As companhias que coletam dados superespecíficos de localização defendem a prática, alegando que o usuário pode, se preferir, optar por se excluir do serviço, e insistem em dizer que o consumidor aceita os anúncios dirigidos porque são mais relevantes. Outro detalhe que defendem é que os dados são anônimos, graças a técnicas que escondem a identificação; assim, suas informações serão guardadas como "ID-67aGb9ac72r" e não como "Jane Doe". Entretanto, vários estudos já mostraram que é relativamente fácil desanonimizar os dados móveis – e a "permissão informada" não protege a privacidade do usuário.

No processo que usa beacons, você primeiro tem de saber que eles existem e quais os lugares que os usam; acontece que os estabelecimentos não colocam placas para informar seus clientes sobre esse fato; a opção é baixar um app como o Beacon Scanner toda vez que você entrar em uma loja.

Mas, mesmo que consiga detectá-los, não dá para saber quem está coletando seus dados. Vamos dizer que você vá à Target; ela pode estar obtendo suas informações, sim, como também pode arrendar os dispositivos a outras empresas, permitindo que estas monitorem sua localização. Para piorar, alguns beacons não são seguros, ou seja, terceiros podem "pegar carona" nas versões públicas do dispositivo, utilizando-as para coletar dados de sua localização – e não há como saber se uma loja garante sua segurança.

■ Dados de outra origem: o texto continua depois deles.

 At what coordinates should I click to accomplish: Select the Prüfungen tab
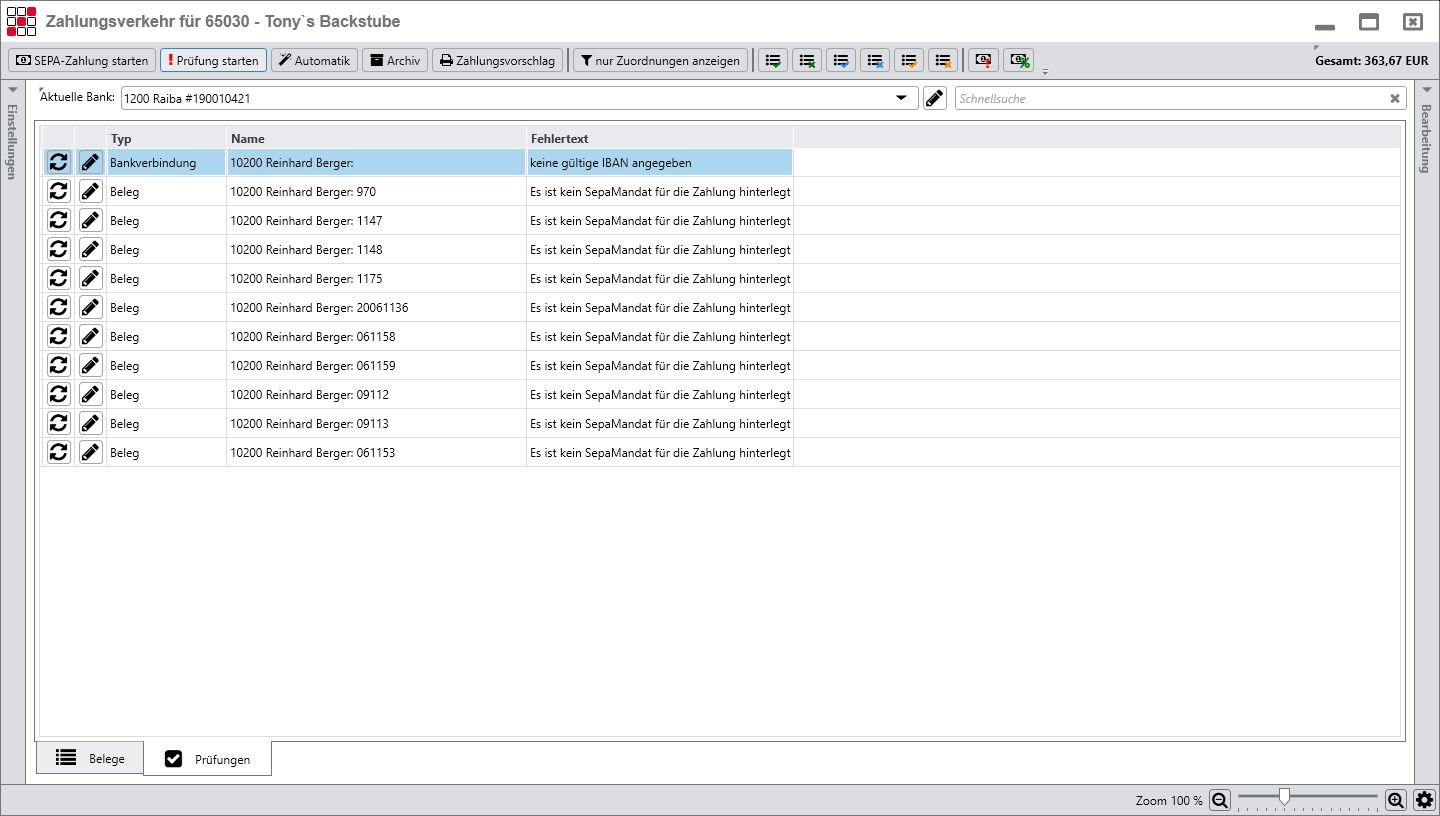pos(208,759)
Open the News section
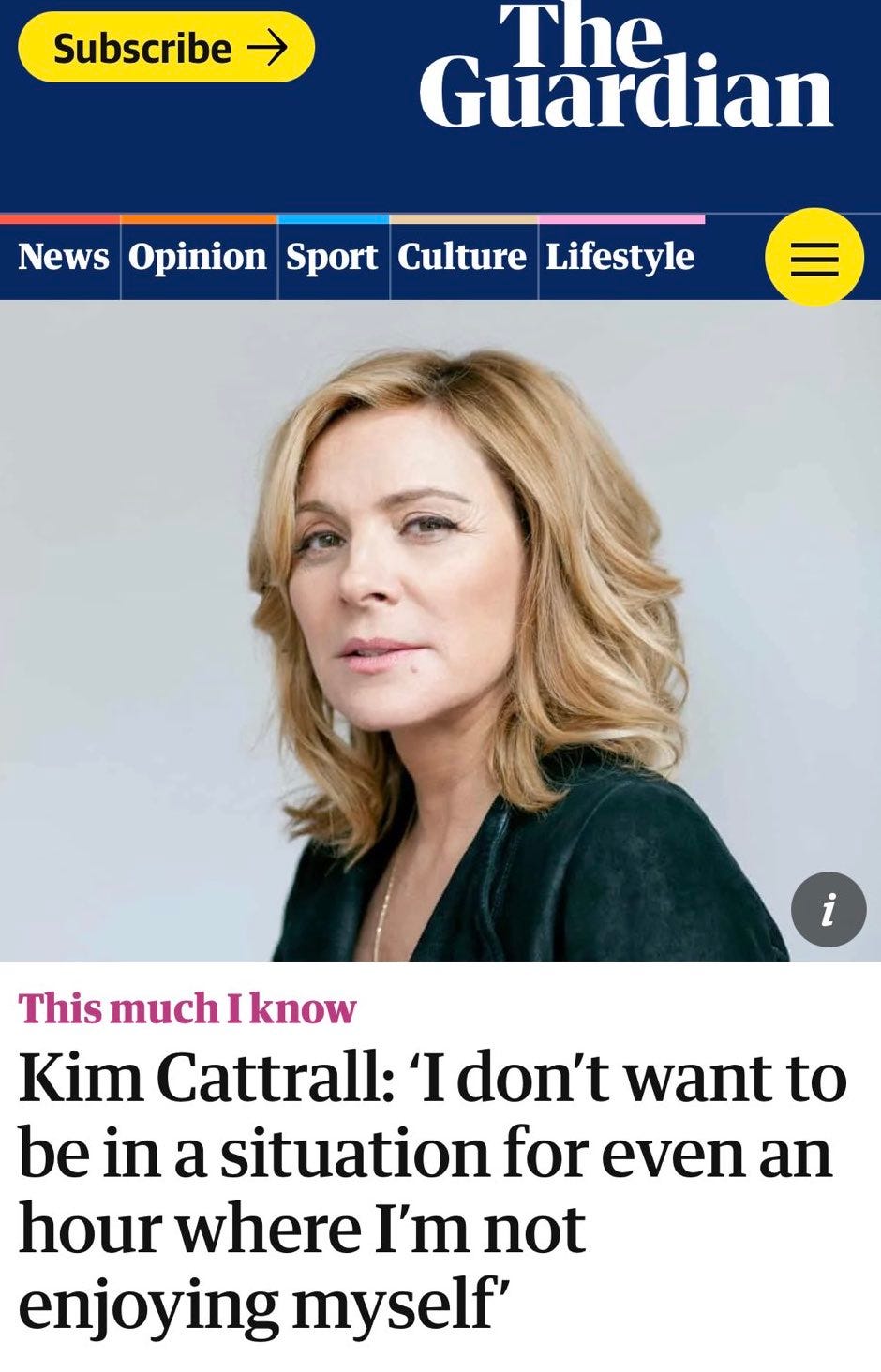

A Apple e o Google podem rastreá-lo com o iOS e o Android, mas não revelam os métodos de coleta do beacon, e não é nada fácil determinar quais os aplicativos no seu telefone que vêm com o dispositivo de localização embutido.

Mesmo que você soubesse quais as empresas que têm acesso aos seus dados, não há como saber que tipo de informação estão coletando por meio do aplicativo; pode ser sua localização mais específica, quanto tempo permanece na loja ou anda nela, mas também pode incluir dados do próprio app, como seu nome. E estes também podem ser combinados com outras informações compiladas a seu respeito por outras empresas coletoras. Simplesmente não há transparência.

Para se proteger dos beacons em curto prazo, você pode deletar todos os aplicativos que o "espionam", incluindo os de lojas, e desativar os serviços de localização e Bluetooth onde não forem necessários.

Como a maioria de nossos temores em relação à privacidade estão ligados ao mundo cibernético, às vezes podem parecer teóricos demais – mas não há nada conceitual na tecnologia do beacon via Bluetooth que o acompanha a todas as lojas e rastreia seus mínimos movimentos.

Michael Kwet é membro convidado do Information Society Project da Faculdade de Direito de Yale e apresentador do podcast "Tech Empire".